### [WHAT YOU NEED TO DO]
Omit every image, and transcribe the remaining entries exactly as given.

(Saved data entries)
########################################

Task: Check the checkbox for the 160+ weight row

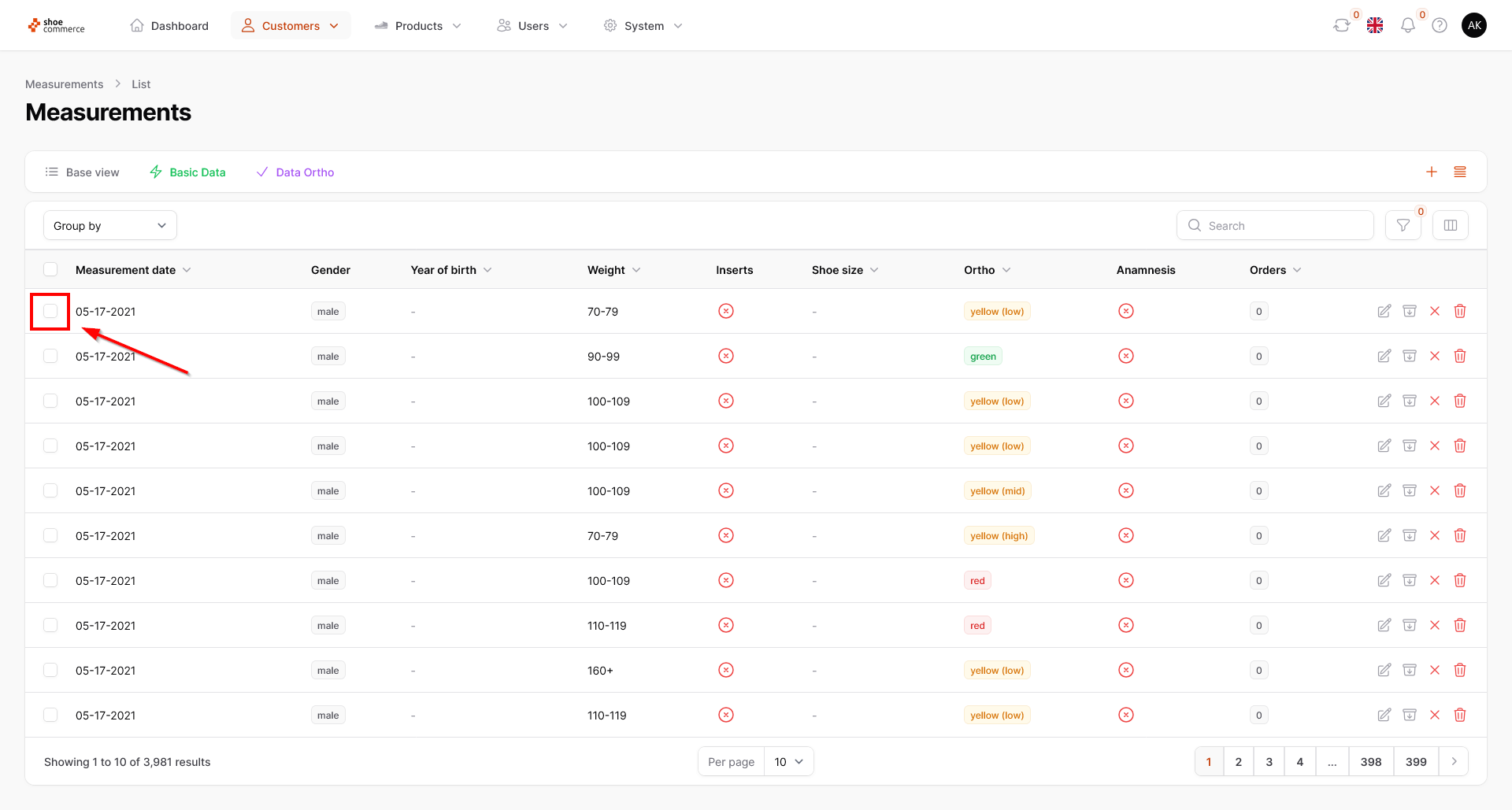Action: pos(50,671)
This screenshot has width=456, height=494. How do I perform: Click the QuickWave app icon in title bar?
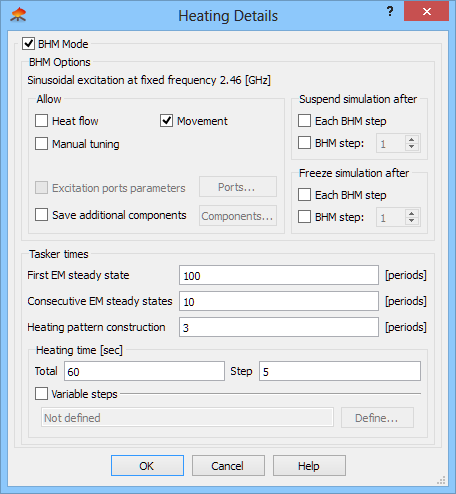(x=18, y=15)
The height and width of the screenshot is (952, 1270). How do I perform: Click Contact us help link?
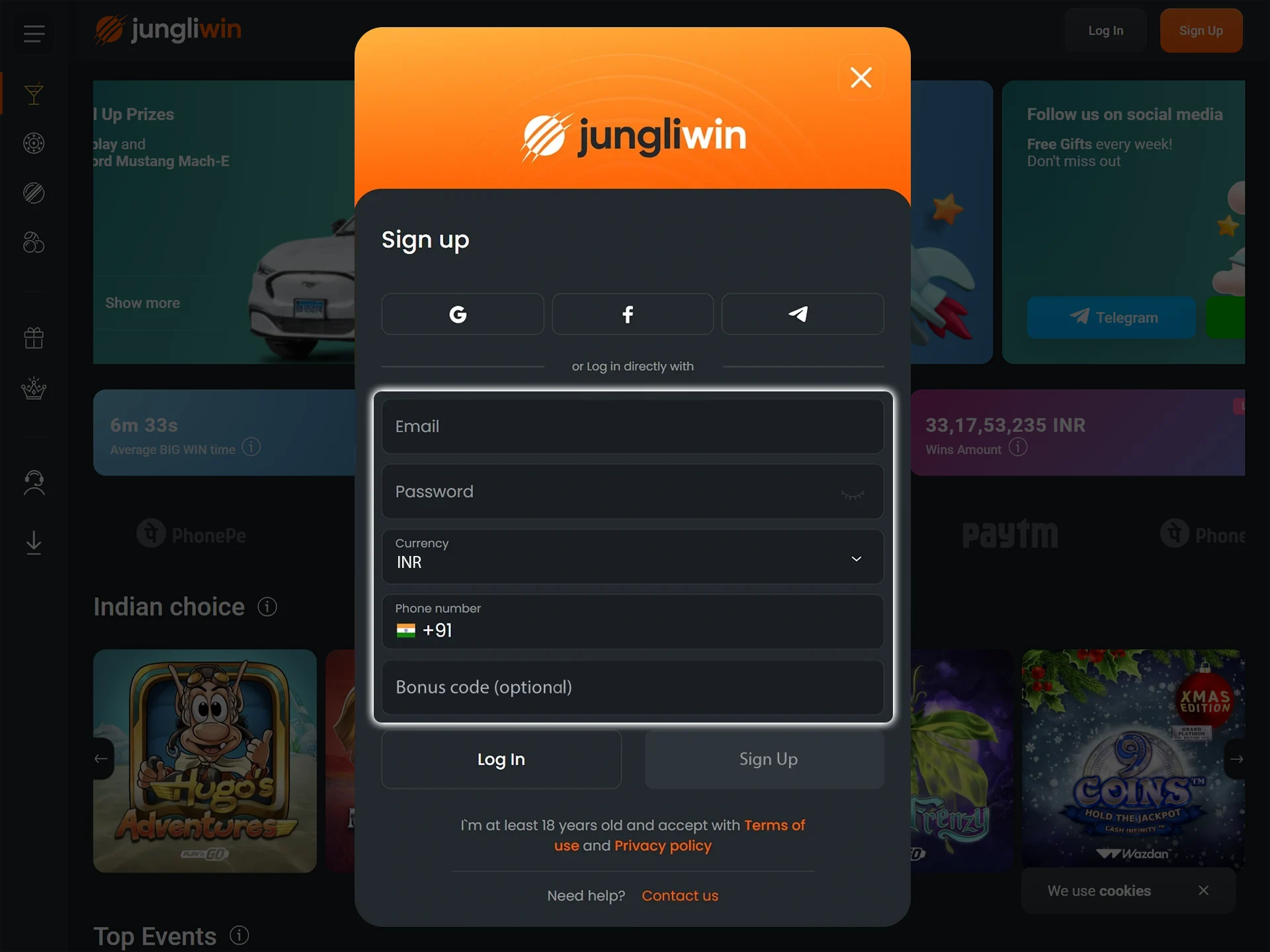coord(680,895)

########################################

### [EXPECTED ANSWER]
Task: Check the checkbox for the 160+ weight row

Action: pos(50,671)
This screenshot has width=456, height=494. How do I perform: Click the QuickWave app icon in title bar?
(x=18, y=15)
The height and width of the screenshot is (952, 1270). How do I perform: Click Contact us help link?
coord(680,895)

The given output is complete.